Sementara, Ketua APTI Jawa Barat Suryana meminta pemerintah menunda pemberlakukan kebijakan simplifikasi penarikan cukai rokok.
Pasalnya, jika kebijakan tersebut jadi dilaksanakan, hanya akan menguntungkan satu perusahaan rokok besar asing.
"Sementara perusahaan rokok kelas menengah dan kecil nasional akan mati. Karena dipaksa membayar cukai rokok lebih besar dan lebih mahal. Jika industri rokok menengah dan kecil mati, akan menyusahkan para petani tembakau. Juga akan menciptakan monopoli industri dan produksi serta penjualan rokok di tanah air. Ini merugikan kami semua,” tegasnya.

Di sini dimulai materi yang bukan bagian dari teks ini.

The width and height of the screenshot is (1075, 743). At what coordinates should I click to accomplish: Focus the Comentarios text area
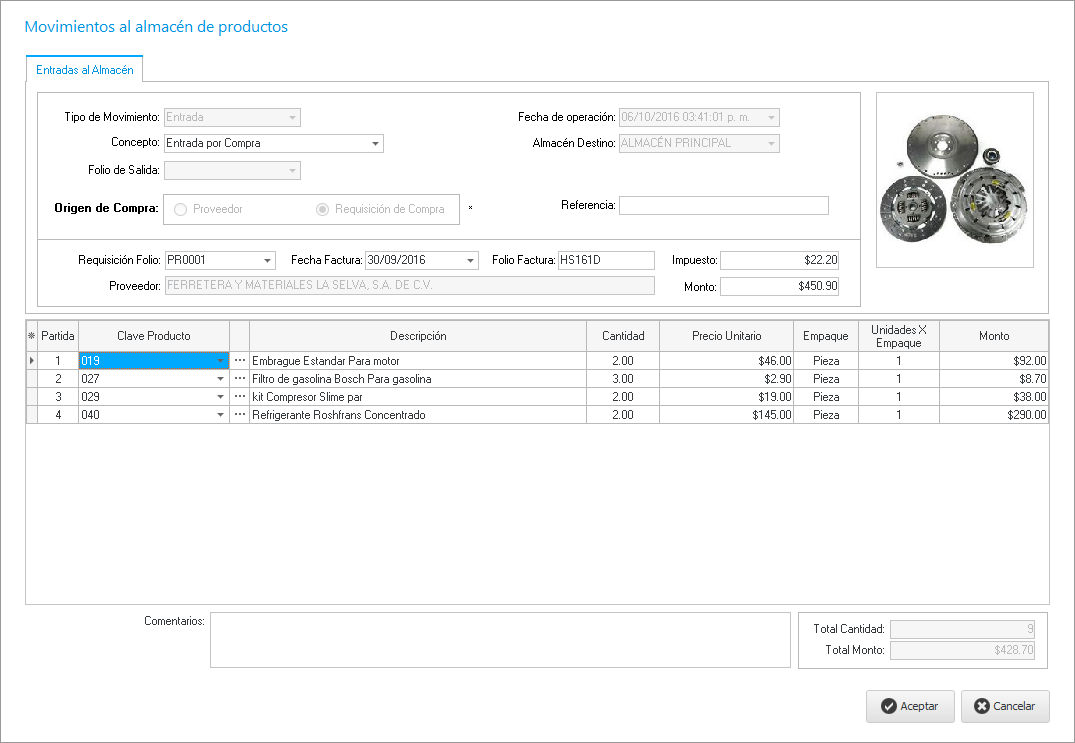point(500,640)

Dia meminta Kementerian Keuangan tidak hanya memperhatikan kepentingan asing yang menginginkan diberlakukannya simplifikasi. Tapi harus lebih memperhatikan kepentingan nasional, khususnya industri rokok nasional termasuk masa depan dan kesejahteran para petani tembakau.
Menurut Suryana, kebijakan simplifikasi penerapan cukai nasional, adalah salah satu bentuk kebijakan yang bisa mematikan industri rokok nasional dan menguntungkan industri atau perusahaan rokok asing.
“Sebagai indutri strategis nasional, harusnya pemerintah maupun DPR RI berkomitmen melindungi industri rokok nasional. Kebijakan kebijakan yang dibuat pemerintah, harus dapat melindungi dan mempertahankan keberadaan dan keberlangsungan industri rokok nasional. Bukan menguntungkan industri rokok asing,” papar Suryana.
Di tempat yang sama, Ketua APTI Nusa Tenggara Barat Sahmihudin membantah adanya pendapat yang menyebutkan jika simplifikasi jadi dilakukan akan memberikan tambahan pendapatan negara belasan triliun rupiah.
Atau sebaliknya, jika simplifikasi tidak dilakukan, negara akan dirugikan belasan triliun rupiah.
“Yang benar adalah, jika simplifikasi penarikan cukai dilakukan, hanya akan menguntungkan perusahaan rokok besar dari Amerika. Perusahaan rokok lainnya lama-lama gulung tikar, yang terjadi kemudian adalah monopoli produksi dan penjualan rokok oleh satu perusahaan besar dari luar negeri tadi. Hal ini akan berdampak negatif pada semakin menurunnya kesejahteraan petani tembakau," tandas Sahmihudin.(chi/jpnn)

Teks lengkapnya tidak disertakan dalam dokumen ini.